**Collected data entries**
—————

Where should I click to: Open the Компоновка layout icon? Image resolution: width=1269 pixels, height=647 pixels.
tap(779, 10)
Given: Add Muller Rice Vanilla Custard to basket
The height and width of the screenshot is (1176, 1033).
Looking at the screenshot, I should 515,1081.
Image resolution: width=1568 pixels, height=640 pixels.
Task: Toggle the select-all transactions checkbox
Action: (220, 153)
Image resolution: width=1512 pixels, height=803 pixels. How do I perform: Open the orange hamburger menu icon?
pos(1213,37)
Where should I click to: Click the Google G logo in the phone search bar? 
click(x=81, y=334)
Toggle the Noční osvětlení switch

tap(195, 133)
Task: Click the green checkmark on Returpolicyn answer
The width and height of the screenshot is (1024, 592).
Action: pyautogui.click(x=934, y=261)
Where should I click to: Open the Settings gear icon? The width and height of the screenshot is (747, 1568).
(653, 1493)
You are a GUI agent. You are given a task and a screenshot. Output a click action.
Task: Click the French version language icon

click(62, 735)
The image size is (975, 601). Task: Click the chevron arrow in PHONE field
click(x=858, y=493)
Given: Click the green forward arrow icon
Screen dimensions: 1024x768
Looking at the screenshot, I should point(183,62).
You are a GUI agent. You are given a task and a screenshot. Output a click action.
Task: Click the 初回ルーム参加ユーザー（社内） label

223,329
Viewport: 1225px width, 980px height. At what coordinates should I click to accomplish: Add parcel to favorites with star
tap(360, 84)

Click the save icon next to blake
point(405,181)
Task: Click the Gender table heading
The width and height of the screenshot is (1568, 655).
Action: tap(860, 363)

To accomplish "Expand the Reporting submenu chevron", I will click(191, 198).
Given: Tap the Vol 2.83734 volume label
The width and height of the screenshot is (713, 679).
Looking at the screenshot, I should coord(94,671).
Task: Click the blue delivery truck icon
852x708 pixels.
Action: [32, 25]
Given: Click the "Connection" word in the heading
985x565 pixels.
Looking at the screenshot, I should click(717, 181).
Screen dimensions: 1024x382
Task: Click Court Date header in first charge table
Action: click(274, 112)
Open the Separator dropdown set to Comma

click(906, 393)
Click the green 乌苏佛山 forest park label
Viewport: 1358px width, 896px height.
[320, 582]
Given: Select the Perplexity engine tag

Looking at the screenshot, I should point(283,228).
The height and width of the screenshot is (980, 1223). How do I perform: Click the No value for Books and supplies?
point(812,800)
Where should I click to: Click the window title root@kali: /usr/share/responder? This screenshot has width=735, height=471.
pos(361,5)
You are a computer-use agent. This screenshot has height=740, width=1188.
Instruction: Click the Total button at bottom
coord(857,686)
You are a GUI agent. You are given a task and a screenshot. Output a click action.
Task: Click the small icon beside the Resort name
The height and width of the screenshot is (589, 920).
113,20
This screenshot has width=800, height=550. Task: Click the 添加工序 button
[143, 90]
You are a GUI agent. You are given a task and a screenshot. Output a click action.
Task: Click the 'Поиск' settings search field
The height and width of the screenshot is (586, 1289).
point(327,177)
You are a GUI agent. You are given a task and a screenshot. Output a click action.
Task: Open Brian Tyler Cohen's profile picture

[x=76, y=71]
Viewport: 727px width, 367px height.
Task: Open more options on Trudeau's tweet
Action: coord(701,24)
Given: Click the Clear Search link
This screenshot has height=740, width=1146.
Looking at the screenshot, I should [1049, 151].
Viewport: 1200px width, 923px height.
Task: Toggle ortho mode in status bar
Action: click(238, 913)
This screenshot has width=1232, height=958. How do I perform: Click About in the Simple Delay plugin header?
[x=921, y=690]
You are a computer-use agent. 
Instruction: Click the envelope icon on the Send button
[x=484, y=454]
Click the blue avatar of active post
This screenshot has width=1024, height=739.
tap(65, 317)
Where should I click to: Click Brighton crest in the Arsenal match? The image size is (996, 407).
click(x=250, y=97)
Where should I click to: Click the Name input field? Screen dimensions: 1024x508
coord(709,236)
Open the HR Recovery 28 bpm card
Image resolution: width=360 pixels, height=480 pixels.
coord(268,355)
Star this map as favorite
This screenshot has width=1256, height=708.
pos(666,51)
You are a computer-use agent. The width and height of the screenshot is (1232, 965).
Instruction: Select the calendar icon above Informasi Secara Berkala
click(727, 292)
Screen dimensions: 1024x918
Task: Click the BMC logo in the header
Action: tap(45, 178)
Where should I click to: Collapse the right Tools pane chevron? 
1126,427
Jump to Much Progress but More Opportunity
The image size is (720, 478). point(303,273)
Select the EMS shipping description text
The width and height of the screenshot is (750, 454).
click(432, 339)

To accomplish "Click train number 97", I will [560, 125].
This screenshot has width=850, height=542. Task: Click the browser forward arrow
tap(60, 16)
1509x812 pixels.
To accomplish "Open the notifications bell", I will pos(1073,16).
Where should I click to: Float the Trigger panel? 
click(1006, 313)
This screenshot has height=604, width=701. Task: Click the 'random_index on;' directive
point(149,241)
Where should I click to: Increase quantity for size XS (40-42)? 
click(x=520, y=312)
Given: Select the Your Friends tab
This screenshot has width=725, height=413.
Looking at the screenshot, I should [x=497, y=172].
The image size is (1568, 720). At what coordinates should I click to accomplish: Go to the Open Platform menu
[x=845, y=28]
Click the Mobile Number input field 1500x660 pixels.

—————

**Aim**
Locate every line in the material above that contains the string "input" and copy each one, treating uppercase and lowercase letters as distinct.

**Written solution**
Where should I click to: Click the Name input field? Screen dimensions: 1024x508
Click the Mobile Number input field 1500x660 pixels.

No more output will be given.